El exintendente de Oro Verde se incorpora al esquema oficial y refuerza una tendencia cada vez más visible: detrás del discurso de renovación, el gobierno provincial sigue apoyándose en dirigentes formados en la política tradicional.
La incorporación de Oscar Toledo al armado de Rogelio Frigerio vuelve a mostrar una contradicción que ya empieza a ser marca de gestión. Mientras el gobernador insiste con la austeridad, la transparencia y el fin de los privilegios, en los hechos sigue sumando dirigentes con largo recorrido político, más vinculados a la lógica territorial de siempre que a una verdadera renovación.
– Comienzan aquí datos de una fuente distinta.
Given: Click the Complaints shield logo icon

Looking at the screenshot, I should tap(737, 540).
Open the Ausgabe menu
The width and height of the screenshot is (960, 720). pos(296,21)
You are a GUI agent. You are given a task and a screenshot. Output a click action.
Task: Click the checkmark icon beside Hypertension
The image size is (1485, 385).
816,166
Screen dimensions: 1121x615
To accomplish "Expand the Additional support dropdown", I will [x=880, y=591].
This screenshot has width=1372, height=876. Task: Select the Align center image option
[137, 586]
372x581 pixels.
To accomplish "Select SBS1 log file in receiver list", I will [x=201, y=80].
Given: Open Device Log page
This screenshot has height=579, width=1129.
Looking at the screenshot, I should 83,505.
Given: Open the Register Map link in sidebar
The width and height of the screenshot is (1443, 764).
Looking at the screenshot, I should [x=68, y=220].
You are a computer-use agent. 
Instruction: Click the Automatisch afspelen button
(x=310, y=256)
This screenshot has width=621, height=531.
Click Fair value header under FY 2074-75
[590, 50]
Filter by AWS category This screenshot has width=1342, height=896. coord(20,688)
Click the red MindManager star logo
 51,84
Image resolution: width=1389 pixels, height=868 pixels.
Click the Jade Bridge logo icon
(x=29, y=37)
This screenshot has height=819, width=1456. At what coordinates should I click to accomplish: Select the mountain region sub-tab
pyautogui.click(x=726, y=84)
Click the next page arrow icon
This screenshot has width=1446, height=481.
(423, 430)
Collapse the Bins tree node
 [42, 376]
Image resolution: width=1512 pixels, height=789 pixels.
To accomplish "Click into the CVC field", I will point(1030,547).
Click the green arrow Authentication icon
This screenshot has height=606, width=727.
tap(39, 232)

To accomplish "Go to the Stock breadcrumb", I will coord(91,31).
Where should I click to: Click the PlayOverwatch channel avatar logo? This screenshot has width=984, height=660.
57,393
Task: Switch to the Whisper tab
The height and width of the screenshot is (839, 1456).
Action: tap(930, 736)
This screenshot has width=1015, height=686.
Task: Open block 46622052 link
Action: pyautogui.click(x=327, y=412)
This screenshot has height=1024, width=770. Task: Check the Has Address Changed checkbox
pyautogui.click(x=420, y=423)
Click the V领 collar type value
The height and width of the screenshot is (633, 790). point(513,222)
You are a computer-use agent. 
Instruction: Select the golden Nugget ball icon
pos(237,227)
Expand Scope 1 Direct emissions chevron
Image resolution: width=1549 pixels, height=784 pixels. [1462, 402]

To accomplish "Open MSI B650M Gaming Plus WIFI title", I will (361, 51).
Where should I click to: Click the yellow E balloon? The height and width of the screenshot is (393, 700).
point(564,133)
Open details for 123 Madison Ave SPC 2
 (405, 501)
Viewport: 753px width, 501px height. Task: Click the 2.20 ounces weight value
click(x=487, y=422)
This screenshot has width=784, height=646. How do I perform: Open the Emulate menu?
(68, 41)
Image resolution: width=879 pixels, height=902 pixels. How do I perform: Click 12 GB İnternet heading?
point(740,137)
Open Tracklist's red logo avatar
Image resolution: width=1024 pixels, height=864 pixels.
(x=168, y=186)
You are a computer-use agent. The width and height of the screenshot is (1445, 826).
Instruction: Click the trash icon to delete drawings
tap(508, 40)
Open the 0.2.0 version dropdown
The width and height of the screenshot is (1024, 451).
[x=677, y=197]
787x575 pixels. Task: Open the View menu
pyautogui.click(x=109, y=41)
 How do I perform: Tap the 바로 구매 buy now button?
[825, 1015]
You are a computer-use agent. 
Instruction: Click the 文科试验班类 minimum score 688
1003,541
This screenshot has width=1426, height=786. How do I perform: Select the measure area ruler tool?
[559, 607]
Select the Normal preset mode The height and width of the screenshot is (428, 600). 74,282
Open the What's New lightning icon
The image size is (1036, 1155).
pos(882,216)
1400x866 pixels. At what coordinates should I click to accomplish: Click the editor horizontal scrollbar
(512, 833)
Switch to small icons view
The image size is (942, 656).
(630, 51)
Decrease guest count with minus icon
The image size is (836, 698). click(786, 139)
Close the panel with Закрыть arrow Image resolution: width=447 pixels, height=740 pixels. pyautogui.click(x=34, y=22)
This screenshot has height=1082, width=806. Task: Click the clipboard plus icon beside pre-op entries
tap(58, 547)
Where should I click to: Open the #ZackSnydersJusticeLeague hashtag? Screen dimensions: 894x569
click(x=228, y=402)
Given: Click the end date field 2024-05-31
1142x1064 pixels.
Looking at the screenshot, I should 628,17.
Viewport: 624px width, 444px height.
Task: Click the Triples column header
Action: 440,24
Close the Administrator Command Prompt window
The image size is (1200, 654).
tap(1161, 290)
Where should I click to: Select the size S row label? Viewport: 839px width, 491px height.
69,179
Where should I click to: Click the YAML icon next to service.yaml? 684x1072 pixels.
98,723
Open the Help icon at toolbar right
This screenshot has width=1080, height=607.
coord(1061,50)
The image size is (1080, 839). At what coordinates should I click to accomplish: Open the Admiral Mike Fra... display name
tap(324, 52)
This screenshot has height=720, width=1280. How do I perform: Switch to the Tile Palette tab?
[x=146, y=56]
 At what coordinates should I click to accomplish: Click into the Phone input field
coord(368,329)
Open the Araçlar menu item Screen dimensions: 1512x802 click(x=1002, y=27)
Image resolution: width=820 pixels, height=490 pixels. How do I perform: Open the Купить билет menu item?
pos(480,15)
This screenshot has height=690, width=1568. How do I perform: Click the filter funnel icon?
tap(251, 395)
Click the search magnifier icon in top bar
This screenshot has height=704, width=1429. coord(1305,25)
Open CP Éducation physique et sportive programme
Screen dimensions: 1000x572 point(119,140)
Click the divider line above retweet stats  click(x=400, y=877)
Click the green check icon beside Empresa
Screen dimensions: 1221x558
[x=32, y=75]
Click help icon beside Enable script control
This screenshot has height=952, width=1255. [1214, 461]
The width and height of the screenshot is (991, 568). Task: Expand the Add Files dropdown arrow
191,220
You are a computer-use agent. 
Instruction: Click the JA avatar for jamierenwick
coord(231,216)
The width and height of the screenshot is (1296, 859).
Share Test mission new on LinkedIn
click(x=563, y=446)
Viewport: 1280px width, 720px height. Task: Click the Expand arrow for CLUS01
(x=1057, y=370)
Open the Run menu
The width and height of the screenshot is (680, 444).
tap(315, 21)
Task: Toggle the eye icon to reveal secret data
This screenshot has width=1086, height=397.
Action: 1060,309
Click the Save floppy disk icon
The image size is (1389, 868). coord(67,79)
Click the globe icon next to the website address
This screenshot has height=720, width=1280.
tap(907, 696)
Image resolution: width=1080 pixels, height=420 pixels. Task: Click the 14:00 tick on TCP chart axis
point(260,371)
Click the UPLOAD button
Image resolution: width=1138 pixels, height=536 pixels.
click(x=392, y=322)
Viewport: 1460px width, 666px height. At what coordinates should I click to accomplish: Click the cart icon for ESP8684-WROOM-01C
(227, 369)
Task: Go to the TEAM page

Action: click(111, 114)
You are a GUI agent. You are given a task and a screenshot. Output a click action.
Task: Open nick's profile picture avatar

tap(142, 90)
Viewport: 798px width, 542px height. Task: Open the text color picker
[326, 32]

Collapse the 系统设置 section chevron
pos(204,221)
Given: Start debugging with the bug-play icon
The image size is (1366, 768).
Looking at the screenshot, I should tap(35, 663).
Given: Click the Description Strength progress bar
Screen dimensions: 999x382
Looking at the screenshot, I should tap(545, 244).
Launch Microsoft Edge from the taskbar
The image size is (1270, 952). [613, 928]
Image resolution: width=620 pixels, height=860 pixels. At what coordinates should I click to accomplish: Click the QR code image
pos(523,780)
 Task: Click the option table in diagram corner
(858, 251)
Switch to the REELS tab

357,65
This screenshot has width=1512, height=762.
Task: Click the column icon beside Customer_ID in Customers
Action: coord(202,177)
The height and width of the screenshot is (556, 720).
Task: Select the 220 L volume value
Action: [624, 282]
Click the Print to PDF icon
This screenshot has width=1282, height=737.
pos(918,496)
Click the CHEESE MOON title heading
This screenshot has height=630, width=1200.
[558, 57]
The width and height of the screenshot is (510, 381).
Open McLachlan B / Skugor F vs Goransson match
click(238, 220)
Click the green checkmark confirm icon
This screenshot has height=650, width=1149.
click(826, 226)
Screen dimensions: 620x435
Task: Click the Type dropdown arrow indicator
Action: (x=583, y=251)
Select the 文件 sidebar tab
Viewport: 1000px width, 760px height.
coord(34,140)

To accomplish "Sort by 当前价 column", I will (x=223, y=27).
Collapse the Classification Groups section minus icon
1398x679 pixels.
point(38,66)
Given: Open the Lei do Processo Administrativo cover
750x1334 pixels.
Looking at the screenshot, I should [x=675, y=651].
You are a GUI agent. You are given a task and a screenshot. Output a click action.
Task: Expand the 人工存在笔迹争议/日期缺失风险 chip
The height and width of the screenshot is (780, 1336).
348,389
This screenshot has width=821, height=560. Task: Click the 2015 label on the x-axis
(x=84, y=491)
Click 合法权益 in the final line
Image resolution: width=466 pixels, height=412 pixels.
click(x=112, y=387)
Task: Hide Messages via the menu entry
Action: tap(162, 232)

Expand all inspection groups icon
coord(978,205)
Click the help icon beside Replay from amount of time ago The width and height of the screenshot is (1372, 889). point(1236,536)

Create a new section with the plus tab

Toledo construyó durante años una imagen de dirigente surgido desde abajo. Se lo mostró como un hombre de trabajo, ligado al oficio, al esfuerzo cotidiano y a la cercanía con los vecinos. Pero la política entrerriana tiene esas cosas: suele presentarse como herramienta de servicio, aunque muchas veces termina funcionando como una plataforma de ascenso, estabilidad y consolidación personal.
Porque más allá del relato de origen, lo concreto es que Toledo dejó de ser hace tiempo un vecino más para transformarse en un hombre del poder. Y como ocurre con tantos otros, la política no fue solamente un lugar de paso, sino también una herramienta evidente de crecimiento. En Oro Verde, su figura quedó asociada a ese recorrido: del perfil popular al dirigente consolidado, del hombre común al próspero actor local al que el Estado siempre le encuentra un nuevo lugar.
Por eso su desembarco en la estructura de Frigerio no puede leerse como un hecho aislado. Es parte de una forma de construir poder. No aparece un perfil técnico ni una figura nueva, sino un exintendente con estructura, vínculos y peso propio. Es decir: la vieja política con envase nuevo.
Ahí está el verdadero problema para Frigerio. Llegó prometiendo cambio, pero cada incorporación de este tipo lo aleja un poco más de ese relato. Porque cuando un gobierno que decía venir a terminar con las prácticas de siempre termina rodeándose de los mismos nombres reciclados, lo que queda no es renovación: queda pragmatismo, armado y supervivencia.
La suma de Toledo, en definitiva, no habla solo de él. Habla de Frigerio y de un modelo de gestión que, detrás de las palabras modernas, sigue necesitando de los viejos jugadores de la política entrerriana.